EXTRAIT PRÉSENTÉ
Tu es rédacteur en chef de « la Grosse Radio » : tu ne risques pas d’être un juge et parti ?
Je ne le suis plus depuis la fin d’année, pour me consacrer essentiellement à la promo et à Tadam Records. Je reste tout de même dans le comité de rédaction que nous venons de mettre en place. Quasiment pour les mêmes raisons évoquées avant, pour que chacun soit responsable d’un pôle précis, nous passons du principe de « chef » à celui de « responsables ». De manière générale, il faut en finir avec les chefs.
On parle des premiers artistes ?
La première sortie c’est l’Ambulancier avec un EP du même nom le 26 mars. C’est le prochain projet de Palem Candellier qui était le chanteur de So Was The Sun. Je le connais depuis 10 ans et il était normal qu’il rejoigne le label par ses convictions personnels mais aussi sa manière d’appréhender le monde de la musique. Et aussi car nous nous kiffons.
C’est le seul de ton catalogue qui chante en Français ?
Et oui, c’est nouveau pour lui aussi…
Ensuite il y a Captain Obvious : un groupe psyché !
C’est presque du « Punk Hardcore », c’est fait un peu pour choquer. Leur prochain EP qui arrivera au printemps s’intitulera « Let’s Do Porn ». Je les connais depuis longtemps. J’avais fait la promo de leur premier Ep et on avait bien sympathisé.
SheWolf ?
Un trio féminin qui fait du grunge. Ça joue vite, bien et fort ! Leur album sera probablement une des grandes découvertes du printemps. J’attends la version finale avec impatience, j’ai pour l’instant pu écouter 2-3 mixs, ça va péter ! En sus, Alice Adjutor, la chanteuse du groupe est la vice-présidente du label, on se complète bien ! Elle a notamment rédigé la Charte du label, à lire et à suivre avec soin.
Steve Amber ?
C’est avec Greg, qui est le batteur du groupe, que l’idée du label est apparue. Je devais travailler la presse pour eux, cela a évolué en l’idée de monter un label. Greg est très impliqué dans le label : il est le trésorier de l’association. C’est du rock psyché, super bien fait et super bien produit…. C’est un album très attendu pour l’automne.
Après il y a Shoefiti ?
C’est un groupe qui pourrait être assimilé à la scène underground du nord Est des USA. C’est du rock garage assez psyché, c’est d’une classe folle. Le leader du groupe, Henri d’Armancourt, est réalisateur/ingé son, son oreille sera fortement précieuse pour Tadam. Sa rigueur et son esprit m’ont séduit d’emblée.
Cinq sorties pour une première année : c’est beaucoup !
Oui, mais comme je te le disais tout à l’heure on s’est préparé toute l’année 2020 pour être au point. Cela va nous demander beaucoup de travail et c’est pour ça que on s’est entouré de gens compétents pour répondre à tous les besoins : une bookeuse ne va pas tarder à nous rejoindre, on a un distributeur qui est prêt… On va lancer la machine !
Quel est ton ambition par rapport à ce label ?
Déjà nous serons heureux au premier centime gagné (rires) ! Mon ambition c’est déjà que tout le monde soit satisfait durant notre phase de lancement, qui va durer deux ans. J’aimerais qu’on arrive à bien se lancer et que l’on tienne le plus longtemps possible.

PROBLÈME À RÉSOUDRE
Poursuivez l'entretien sur le label Tadam Records après sa dernière réplique.

Relevés de localisation d'éléments
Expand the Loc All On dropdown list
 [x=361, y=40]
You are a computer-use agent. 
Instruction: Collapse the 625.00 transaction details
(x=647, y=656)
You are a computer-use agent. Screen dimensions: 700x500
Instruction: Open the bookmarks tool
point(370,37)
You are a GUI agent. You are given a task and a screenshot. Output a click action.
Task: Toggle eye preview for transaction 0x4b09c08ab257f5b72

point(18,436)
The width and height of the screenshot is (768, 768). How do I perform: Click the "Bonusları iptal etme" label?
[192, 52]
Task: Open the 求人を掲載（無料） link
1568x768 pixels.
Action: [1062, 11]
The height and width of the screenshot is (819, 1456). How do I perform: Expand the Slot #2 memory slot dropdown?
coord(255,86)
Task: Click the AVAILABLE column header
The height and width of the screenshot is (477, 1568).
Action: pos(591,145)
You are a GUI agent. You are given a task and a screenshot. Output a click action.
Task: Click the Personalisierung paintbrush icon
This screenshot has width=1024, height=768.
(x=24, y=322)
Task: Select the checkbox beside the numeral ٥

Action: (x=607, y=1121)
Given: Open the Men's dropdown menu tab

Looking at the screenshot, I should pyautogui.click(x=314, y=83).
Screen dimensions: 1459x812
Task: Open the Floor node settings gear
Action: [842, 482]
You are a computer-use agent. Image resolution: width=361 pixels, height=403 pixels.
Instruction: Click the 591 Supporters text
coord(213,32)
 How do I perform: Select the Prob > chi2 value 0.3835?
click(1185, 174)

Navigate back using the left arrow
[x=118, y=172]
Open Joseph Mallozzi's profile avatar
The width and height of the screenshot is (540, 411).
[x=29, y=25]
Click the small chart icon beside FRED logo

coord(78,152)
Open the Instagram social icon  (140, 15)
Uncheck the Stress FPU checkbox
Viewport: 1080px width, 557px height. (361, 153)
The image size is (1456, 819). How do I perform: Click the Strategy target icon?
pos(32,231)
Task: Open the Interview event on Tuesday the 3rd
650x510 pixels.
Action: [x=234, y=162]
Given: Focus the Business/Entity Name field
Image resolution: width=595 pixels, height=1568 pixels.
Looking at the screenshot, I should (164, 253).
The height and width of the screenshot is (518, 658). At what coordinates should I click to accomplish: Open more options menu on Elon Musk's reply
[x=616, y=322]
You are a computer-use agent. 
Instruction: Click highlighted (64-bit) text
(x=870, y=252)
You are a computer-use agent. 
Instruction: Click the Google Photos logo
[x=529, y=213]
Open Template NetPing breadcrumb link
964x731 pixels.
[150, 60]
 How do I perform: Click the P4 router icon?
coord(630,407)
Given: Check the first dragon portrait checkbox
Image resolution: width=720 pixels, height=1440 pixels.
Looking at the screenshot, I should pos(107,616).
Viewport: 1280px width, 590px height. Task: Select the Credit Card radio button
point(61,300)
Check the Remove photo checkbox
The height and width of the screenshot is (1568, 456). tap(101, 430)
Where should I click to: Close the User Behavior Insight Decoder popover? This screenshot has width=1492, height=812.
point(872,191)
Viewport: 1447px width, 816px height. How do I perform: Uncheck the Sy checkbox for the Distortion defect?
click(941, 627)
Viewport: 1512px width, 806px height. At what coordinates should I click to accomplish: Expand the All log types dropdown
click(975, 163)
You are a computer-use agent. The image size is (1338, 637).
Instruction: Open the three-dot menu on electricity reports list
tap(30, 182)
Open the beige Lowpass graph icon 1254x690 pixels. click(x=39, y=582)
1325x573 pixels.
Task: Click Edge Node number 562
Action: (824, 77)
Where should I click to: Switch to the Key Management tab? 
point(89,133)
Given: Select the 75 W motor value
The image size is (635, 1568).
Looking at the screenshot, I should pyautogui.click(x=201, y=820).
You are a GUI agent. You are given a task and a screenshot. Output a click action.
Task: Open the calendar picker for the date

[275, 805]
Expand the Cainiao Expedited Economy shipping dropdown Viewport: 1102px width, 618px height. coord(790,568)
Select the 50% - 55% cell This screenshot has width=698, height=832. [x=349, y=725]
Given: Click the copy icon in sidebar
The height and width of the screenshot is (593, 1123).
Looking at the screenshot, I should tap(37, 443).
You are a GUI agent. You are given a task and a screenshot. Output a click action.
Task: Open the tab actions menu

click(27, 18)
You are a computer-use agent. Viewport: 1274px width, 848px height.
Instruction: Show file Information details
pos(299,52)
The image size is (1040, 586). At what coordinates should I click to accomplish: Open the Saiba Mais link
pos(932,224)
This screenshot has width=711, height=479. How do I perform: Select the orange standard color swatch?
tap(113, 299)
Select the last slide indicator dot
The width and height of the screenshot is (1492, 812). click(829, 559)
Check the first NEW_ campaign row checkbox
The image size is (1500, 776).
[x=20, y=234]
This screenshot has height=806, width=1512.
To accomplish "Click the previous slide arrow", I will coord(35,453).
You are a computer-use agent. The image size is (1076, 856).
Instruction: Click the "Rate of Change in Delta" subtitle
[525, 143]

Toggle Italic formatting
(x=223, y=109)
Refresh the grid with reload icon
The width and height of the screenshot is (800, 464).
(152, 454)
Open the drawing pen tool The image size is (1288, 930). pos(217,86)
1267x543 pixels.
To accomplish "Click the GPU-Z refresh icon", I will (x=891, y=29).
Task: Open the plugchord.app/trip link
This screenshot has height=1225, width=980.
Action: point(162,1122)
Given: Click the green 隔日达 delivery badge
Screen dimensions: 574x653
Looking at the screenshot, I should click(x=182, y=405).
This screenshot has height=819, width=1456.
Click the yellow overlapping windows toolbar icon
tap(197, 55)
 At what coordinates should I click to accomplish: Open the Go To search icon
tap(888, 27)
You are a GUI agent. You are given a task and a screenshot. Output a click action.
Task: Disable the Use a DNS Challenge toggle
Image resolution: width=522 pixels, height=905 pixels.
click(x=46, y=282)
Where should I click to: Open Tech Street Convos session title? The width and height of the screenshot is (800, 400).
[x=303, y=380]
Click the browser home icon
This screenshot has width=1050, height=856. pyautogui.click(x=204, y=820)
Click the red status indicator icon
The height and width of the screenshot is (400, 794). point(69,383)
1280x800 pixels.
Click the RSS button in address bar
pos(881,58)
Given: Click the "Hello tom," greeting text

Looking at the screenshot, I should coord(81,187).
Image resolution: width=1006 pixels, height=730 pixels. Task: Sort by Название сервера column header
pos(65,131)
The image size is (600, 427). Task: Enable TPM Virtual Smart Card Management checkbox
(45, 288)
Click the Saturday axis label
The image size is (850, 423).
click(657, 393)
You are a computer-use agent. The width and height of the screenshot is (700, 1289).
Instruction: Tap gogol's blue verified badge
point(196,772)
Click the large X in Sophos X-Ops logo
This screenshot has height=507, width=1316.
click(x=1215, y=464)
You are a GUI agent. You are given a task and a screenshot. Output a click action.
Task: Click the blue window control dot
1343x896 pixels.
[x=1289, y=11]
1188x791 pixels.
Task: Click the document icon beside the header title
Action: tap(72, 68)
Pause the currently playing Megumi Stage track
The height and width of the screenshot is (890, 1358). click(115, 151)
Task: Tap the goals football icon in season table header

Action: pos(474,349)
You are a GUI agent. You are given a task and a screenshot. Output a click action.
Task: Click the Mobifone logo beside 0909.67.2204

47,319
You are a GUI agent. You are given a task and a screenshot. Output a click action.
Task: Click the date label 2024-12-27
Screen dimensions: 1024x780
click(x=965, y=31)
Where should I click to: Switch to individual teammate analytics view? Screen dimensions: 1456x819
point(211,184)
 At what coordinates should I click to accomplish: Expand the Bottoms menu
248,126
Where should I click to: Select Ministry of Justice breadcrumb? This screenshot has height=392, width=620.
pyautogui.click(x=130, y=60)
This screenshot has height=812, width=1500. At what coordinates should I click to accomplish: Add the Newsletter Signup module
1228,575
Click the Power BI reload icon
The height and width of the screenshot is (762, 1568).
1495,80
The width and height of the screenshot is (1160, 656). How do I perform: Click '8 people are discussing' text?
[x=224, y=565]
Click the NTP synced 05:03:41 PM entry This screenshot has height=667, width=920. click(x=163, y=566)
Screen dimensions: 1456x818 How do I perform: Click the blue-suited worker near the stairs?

RÉPONSE CI-DESSOUS
Est-ce que la solution que tu proposes n’était pas la seule : se réunir pour créer une vraie force ?
Si, on attend juste que les concerts puissent reprendre pour montrer ce que on sait faire… Je discute beaucoup avec les autres « jeunes » labels en ce moment, notamment Wita Records. Beaucoup d’initiatives fleurissent en cette période de crise. Nous ne sommes pas morts, loin de là, on attend juste de pouvoir travailler comme on le devrait.
Tu as vraiment besoins d’un distributeur ?
Oui, pour travailler les morceaux sur les plateformes et avoir les disques dans certains magasins. Il s’agit juste d’avoir une distribution logique dans les Cultura ou les disquaires indépendants.
Oui, mais aujourd’hui peu d’artistes sont distribués en magasins, la plupart vendent en direct sur Internet et se débrouillent avec une promotion indépendante.
Pour nous la distribution, c’est juste un outil en plus. Parce que nous avons un statut associatif nous allons lancer dès le mois de février une campagne d’adhésion au label via Helloasso. Quelqu’un qui mettra entre 50 ou 100 euros par an pourra recevoir toutes les sorties du label. Cela nous permettra de financer certaines opérations du label. On veut vraiment être au plus proche de notre public et pour ça c’est important d’être en association.
On pourra donc adhérer à votre association mais il y aura des crowdfunding pour chaque sortie ?
Il y aura des crowdfundings quand ce sera nécessaire. Il y a aussi une boutique sur le site du label pour pouvoir commander les disques à l’année.
La plupart des labels ont souvent une identité assez forte, tu veux mettre en avant plutôt le label ou les artistes qui seront dessus ?
Le label a déjà une identité assez forte : le logo est vraiment DIY et l’écriture c’est moi qui l’ai créée à la souris sur Photoshop. On est là, on crée la surprise ! On est l’enfant tragique et optimiste du confinement du printemps 2020 !
Le label s’est lancé le 11 janvier pourquoi ?
Il fallait laisser le temps aux gens de revenir des fêtes (rires) pour bien se préparer.
Vous avez déjà réfléchi à d’autres artistes ?
On y a réfléchi mais pour l’instant c’est prématuré. Lançons d’abord le label avec les cinq groupes et après on verra. Je me dois d’ajouter que chez Tadam Records, nous fonctionnons avec une charte très précise et claire de ce que nous voulons faire, et comment nous voulons le faire, qui risque de ne pas plaire à tout le monde : une organisation horizontale, coopérative et écoresponsable.
Pourquoi « Tadam » ?
Tadam, c’est l’effet de surprise ! Sinon, on retrouve le T, le D et le A de la Tête de l’Artiste. Ma boîte depuis 10 ans.
Penses-tu que ce système éthique peut vous amener plus de public ?
Pourquoi pas ? C’est possible… Mais ce n’est pas ce qu’on recherche : on est dans l’underground et notre but, c’est vraiment que nos musiciens soient intermittents du spectacle et que les gens viennent à nos concerts. Si le public adhère tant mieux, c’est un plus mais on espère juste que à notre échelle on va faire bouger les lignes.
Il y aura-t-il des compilations « Tadam Records » ?
Je pense, on va même essayer de produire un Split Ep avec tous les artistes du label.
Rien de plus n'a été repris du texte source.